Voltemos às novas sensibilidades que sedimentam as identidades modernas. Somos testemunhas de que vários fatos contribuíram para a produção de outras linguagens, além das mutações e alterações nos ritmos e tons do texto literário. Dentre esses fatos e mutações mencionamos:
- a leitura do jornal
- a possibilidade de observarmos imagens que se locomovem na tela - do cinema, da TV, do PC
- a transformação do ritmo temporal gerada pelos meios de locomoção
- a criação de uma escrita automática...
Esses são alguns dos fatos e/ou motivos que contribuíram para que o texto literário ganhasse uma outra oralidade e/ou um outro ritmo no início do século XX. Neste início de milênio, esse ritmo torna-se mais radical, a partir do advento da informática, dos roteiros da computação e da escrita virtual. Surge uma oralidade maquínica que gera outras modalidades de escrita.
Nada disso eu soube dizer quando defendi a “letra” contemporânea na Universidade. "Letra" essa sintomaticamente inscrita num Departamento de Tecnologias e Linguagens. Tudo a ver. Uma “letra” do meu tempo. Escrita com as tintas e as trevas do presente. Conteúdos mais voltados para os roteiros das novas tecnologias que se inscrevem, de forma irreversível, em nosso contexto histórico, estético e cultural. Isso porque muito me inquieta a distância que separa a subjetividade maquínica que aciona atualmente o nosso cotidiano, e o quadro de giz do século VXIII com o qual buscamos inscrever o universo de quem nos assiste.
_ _ _ _
**EXERCÍCIO A:**
Responda com base no trecho sobre as novas linguagens e a escrita literária:
(i) Quais telas o trecho cita como lugares onde se observam imagens que se locomovem?
(ii) Em que época o texto literário ganhou uma outra oralidade e/ou um outro ritmo?
(iii) Em que departamento a "letra" contemporânea está inscrita?
**EXERCÍCIO B:** Copie do trecho a passagem que começa em "Nada disso eu" e termina em "quem nos assiste.".
As linhas não têm relação com esta atividade.

Entradas de dados coletadas
_ _ _ _
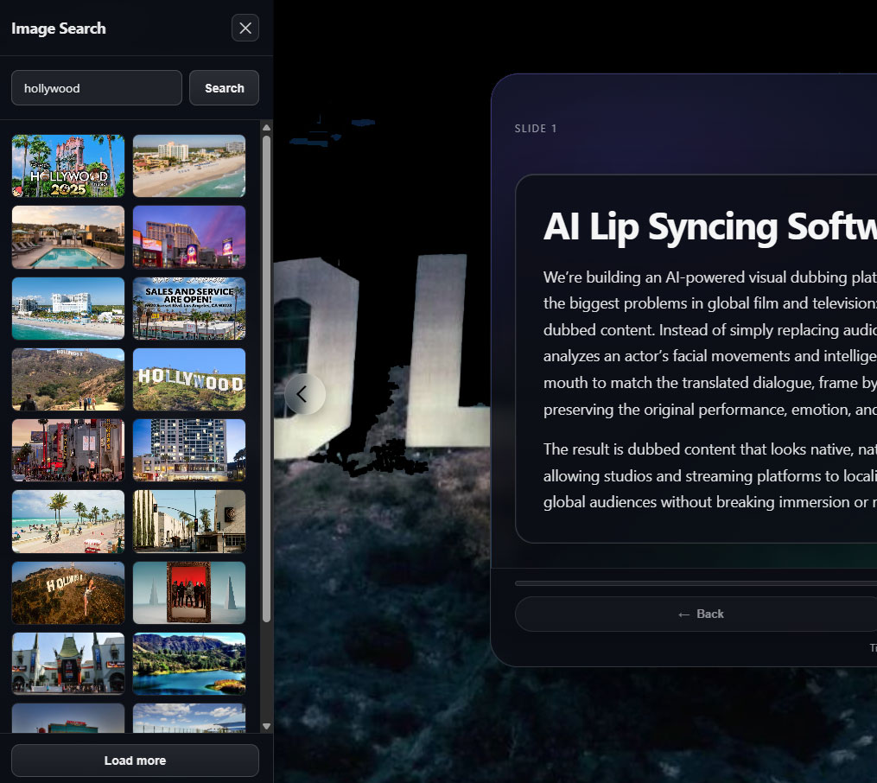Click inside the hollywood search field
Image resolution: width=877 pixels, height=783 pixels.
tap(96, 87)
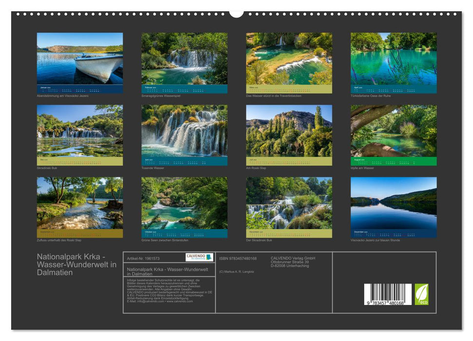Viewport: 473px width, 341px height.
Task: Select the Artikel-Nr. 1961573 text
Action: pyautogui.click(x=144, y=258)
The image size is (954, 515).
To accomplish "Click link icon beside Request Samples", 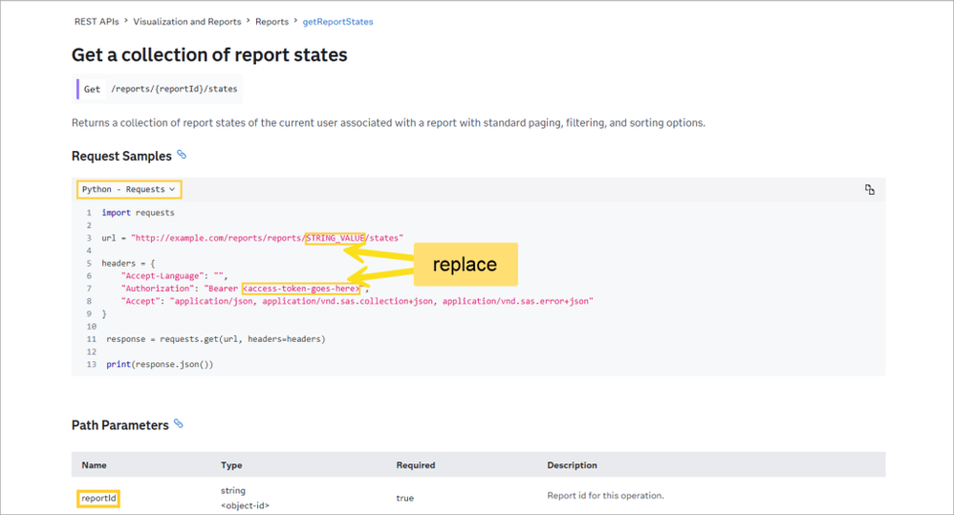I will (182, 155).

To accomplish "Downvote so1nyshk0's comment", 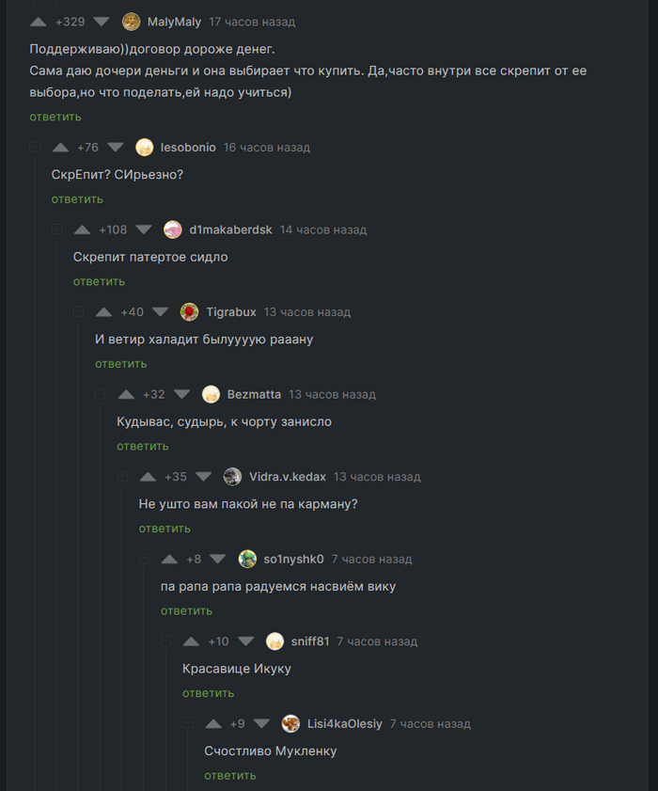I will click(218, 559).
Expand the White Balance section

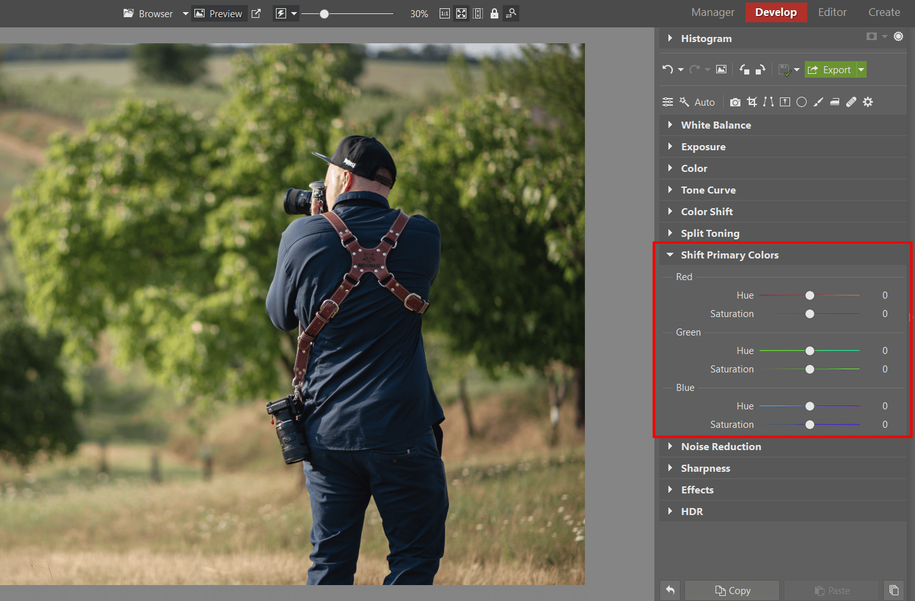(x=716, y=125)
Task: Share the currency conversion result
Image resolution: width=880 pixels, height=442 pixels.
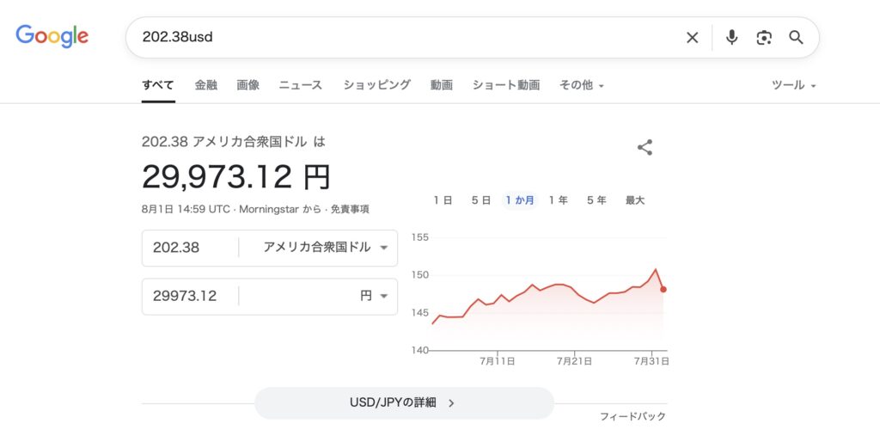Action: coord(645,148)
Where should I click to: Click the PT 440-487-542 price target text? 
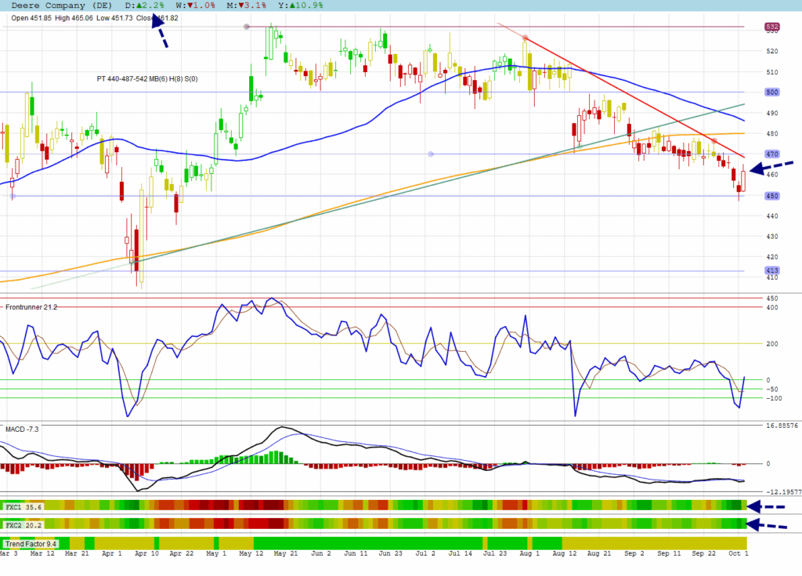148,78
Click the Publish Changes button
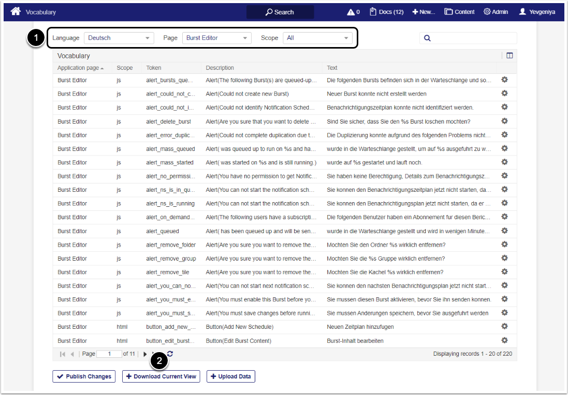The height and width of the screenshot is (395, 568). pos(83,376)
_ _ _ _
**RESPOSTA A:**
(i) As telas do cinema, da TV e do PC.
(ii) No início do século XX.
(iii) No Departamento de Tecnologias e Linguagens.

**RESPOSTA B:**
Nada disso eu soube dizer quando defendi a “letra” contemporânea na Universidade. "Letra" essa sintomaticamente inscrita num Departamento de Tecnologias e Linguagens. Tudo a ver. Uma “letra” do meu tempo. Escrita com as tintas e as trevas do presente. Conteúdos mais voltados para os roteiros das novas tecnologias que se inscrevem, de forma irreversível, em nosso contexto histórico, estético e cultural. Isso porque muito me inquieta a distância que separa a subjetividade maquínica que aciona atualmente o nosso cotidiano, e o quadro de giz do século VXIII com o qual buscamos inscrever o universo de quem nos assiste.